The mechanistic pathway involves circ-CSNK1G1 acting as a competing endogenous RNA that binds to miR-149-5p, preventing its inhibitory effect on MAPK1, thus promoting cancer progression .

How can CSNK1G1 antibodies be used to study its interaction with miRNAs and downstream targets?

To investigate CSNK1G1's interactions with miRNAs and downstream targets:

• RNA immunoprecipitation (RIP): Use CSNK1G1 antibodies to pull down associated RNA complexes, followed by qPCR to detect interacting miRNAs

• Dual detection: Combined fluorescent in situ hybridization (FISH) for miRNAs and immunofluorescence for CSNK1G1 protein

• Expression correlation: Analyze relationships between CSNK1G1, miR-149-5p, and MAPK1 expression using antibody-based detection methods

• Functional validation: Combine knockdown/overexpression studies with antibody detection of pathway components

• Immunohistochemistry multiplex: Sequential staining for CSNK1G1 and downstream targets like MAPK1 in the same tissue sections

Research has demonstrated a negative correlation between circ-CSNK1G1 and miR-149-5p expression in thyroid cancer tissues, with mechanistic studies confirming that circ-CSNK1G1 knockdown increases miR-149-5p levels and decreases MAPK1 expression .

What experimental approaches can differentiate between CSNK1G1 isoforms in tissue samples?

Distinguishing between CSNK1G1 isoforms requires strategic experimental design:

• Isoform-specific antibodies: Select antibodies targeting unique regions not conserved between isoforms

• Western blot analysis: Isoforms with different molecular weights can be distinguished by their migration patterns

• RT-PCR analysis: Design primers targeting isoform-specific exons to complement protein-level analysis

• Bioinformatic support: Use sequence alignment tools to identify unique epitopes for antibody selection

• Knockout/knockdown validation: Use isoform-specific silencing to confirm antibody specificity

For distinguishing between CSNK1G1, CSNK1G2, and CSNK1G3, careful antibody selection is critical. Some antibodies like phospho-Tyr263 may recognize conserved regions across multiple isoforms, while others may be truly isoform-specific .

How might new CSNK1G1 antibody technologies enhance cancer biomarker development?
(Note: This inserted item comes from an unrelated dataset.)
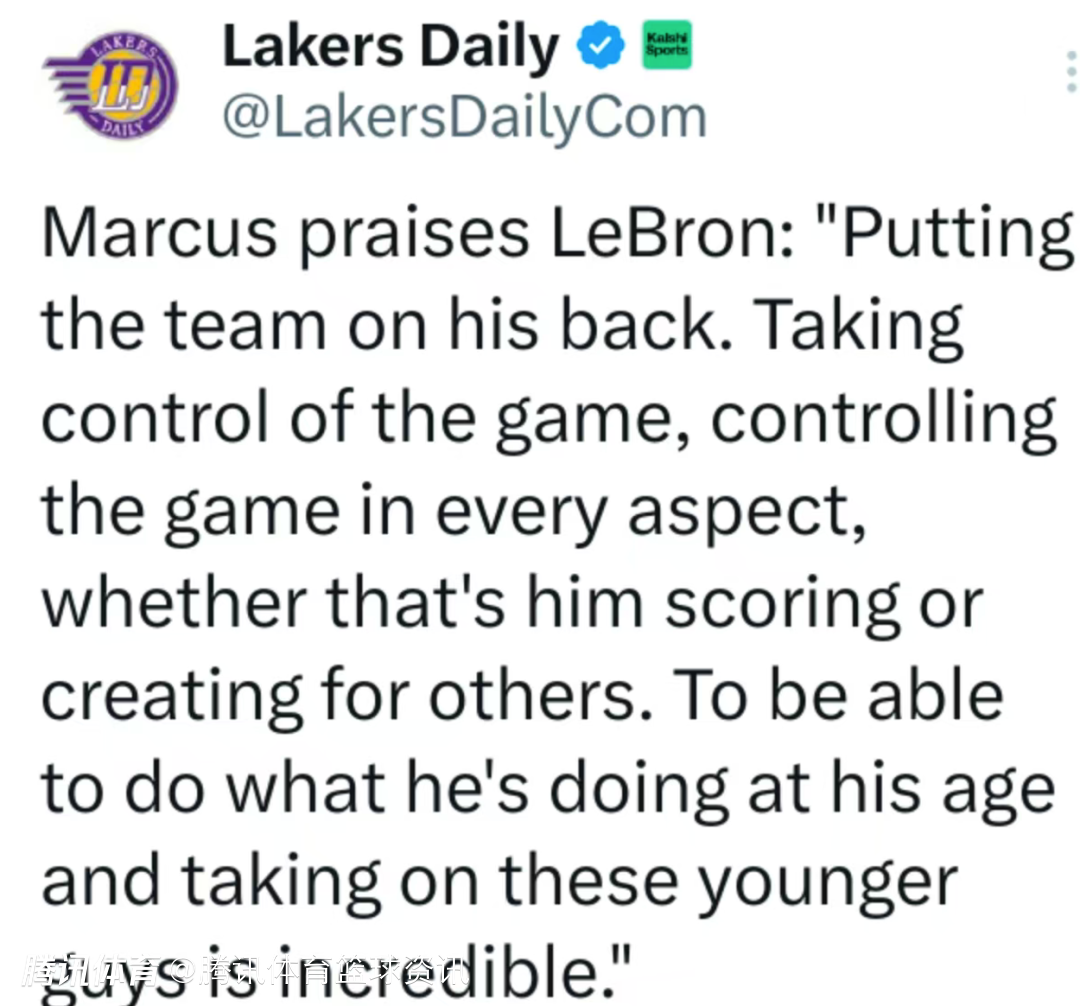Click the phrase "creating for others"
1080x1006 pixels.
(x=338, y=697)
Emerging antibody technologies offer promising avenues for CSNK1G1-based cancer biomarker development:

• Single-cell antibody-based proteomics: Analyzing CSNK1G1 expression at single-cell resolution to identify tumor heterogeneity

• Multiplexed immunofluorescence: Simultaneous detection of CSNK1G1 and multiple pathway components to create signature profiles

• Machine learning integration: Combining antibody-based tissue imaging with AI algorithms for automated pattern recognition

• Liquid biopsy applications: Developing highly sensitive antibody-based assays for detecting CSNK1G1 in circulating tumor cells

• Spatial transcriptomics correlation: Integrating antibody-based protein detection with spatial RNA analysis

Given circ-CSNK1G1's established role in thyroid cancer , these technologies could help develop diagnostic and prognostic tools based on CSNK1G1 pathway alterations.

What methodological approaches could improve detection of circular RNA-encoded CSNK1G1 variants?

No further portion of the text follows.